18+
18+
РЕКЛАМА
Слова, Лев Рубинштейн: «Современный интернет играет примерно ту же роль, что когда-то фольклор» Лев Рубинштейн: «Современный интернет играет примерно ту же роль, что когда-то фольклор»

Лев Рубинштейн: «Современный интернет играет примерно ту же роль, что когда-то фольклор»

Лев Рубинштейн — поэт и один из основателей и лидеров такого направления как московская концептуальная школа. Его стихи давно изучают в университетах, его эссе постоянно появляются на сайте grani.ru. Его нельзя назвать равнодушным, он остро интересуется всем, что происходит в нашей стране.

Нам Лев Рубинштейн рассказал чем интересно присутствие в социальных сетях, почему не стоит удивляться происходящим в России переменам и отчего в одних городах постоянно случаются яркие культурные события, а в других не происходит ничего.

 

Лев Семенович, каково это — быть сегодня в России поэтом, писателем?

-- ЗАДАНИЕ --
Ответьте на вопросы по отрывку:
1. Одним из основателей какого направления назван Лев Рубинштейн?
2. На каком сайте постоянно появляются его эссе?
3. С чем Рубинштейн сравнивает роль современного интернета?
Данные взяты из другого источника.

-- ДАННЫЕ --
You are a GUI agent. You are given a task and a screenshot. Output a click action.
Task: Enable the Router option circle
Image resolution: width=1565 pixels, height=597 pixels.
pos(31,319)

-- ПРАВИЛЬНЫЙ ОТВЕТ --
1. Московской концептуальной школы.
2. На сайте grani.ru.
3. С ролью, которую когда-то играл фольклор.